Daylight Saving Time is coming up on Sunday, bringing up the age-old question of if we should stop changing the clocks. Some U.S. senators this month re-introducing a bill that would make Daylight Saving Time permanent all year long.
Douglas Braff spoke with a medical expert about the impacts surrounding this.
Whenever the Daylight Saving Time debate periodically crops up, it’s not uncommon that those on both sides bring up the health effects of switching the clocks twice a year.
To give some context, U.S. Senators Marco Rubio (R-Fla.) and Rick Scott (R-Fla.) this month re-introduced legislation called the “Sunshine Protection Act.” The Senate passed it unanimously one year ago, but it never came up for a vote in the House of Representatives.
The bill would end the practice of changing the clocks twice a year. This is something that two U.S. states have already done, like Hawaii and most of Arizona. The Sunshine Protection Act of 2023 would make Daylight Saving Time permanent: The way the clocks will be, starting Sunday, Mar. 12.
Mount Nittany Medical Center hospitalist physician Marina Jeffery says that circadian rhythm is key to this discussion, and it has to do with bright light exposure we get throughout the day.
“With Daylight Saving Time between March and November, your body is exposed to less morning light and more evening light.”
Messing with the clocks can mess with our internal clocks, making us feel more tired.
“In particular, it can affect late risers, So, for example, teenagers and anyone who likes to wake up later on in the day.”
But permanent Daylight Saving Time would fit the routines of some people, like hunters.
Tom Engel, the owner of Hunters Warehouse in Bellefonte, tells us he thinks hunters would love it because of the extra hour.
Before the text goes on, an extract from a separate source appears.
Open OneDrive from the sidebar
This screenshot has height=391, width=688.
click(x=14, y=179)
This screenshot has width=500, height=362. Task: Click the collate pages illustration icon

“Say, in December and deer season, we’re done hunting by 4:30pm. It would be pretty cool to extend that So, we’re done in— instead of being 4:30pm, we’ll be done at 5pm and sometimes we’ll even be done at 6pm, depending on the shooting hours.”
Though, Engel points out that you can only shoot during the designated shooting hours, even if the sun’s out.
That ties in to a common critique of such a policy proposal: that folks especially in the northern U.S. would wake up in the dark, depending on the time of year.
While it’s not clear where this proposal will go, Jeffery has some advice.
“When we’re going to make a switch, rather than sort of doing that one-hour switch all at once, sometimes I’ll tell people to sort of doing it in 15-minute increments for the four days prior to the change.”
Jeffery mentions that a number of medical societies do think we should scrap changing the clocks twice a year. However, where these societies differ from the proposed Sunshine Protection Act, is that they support permanent Standard Time as opposed to Daylight Saving Time.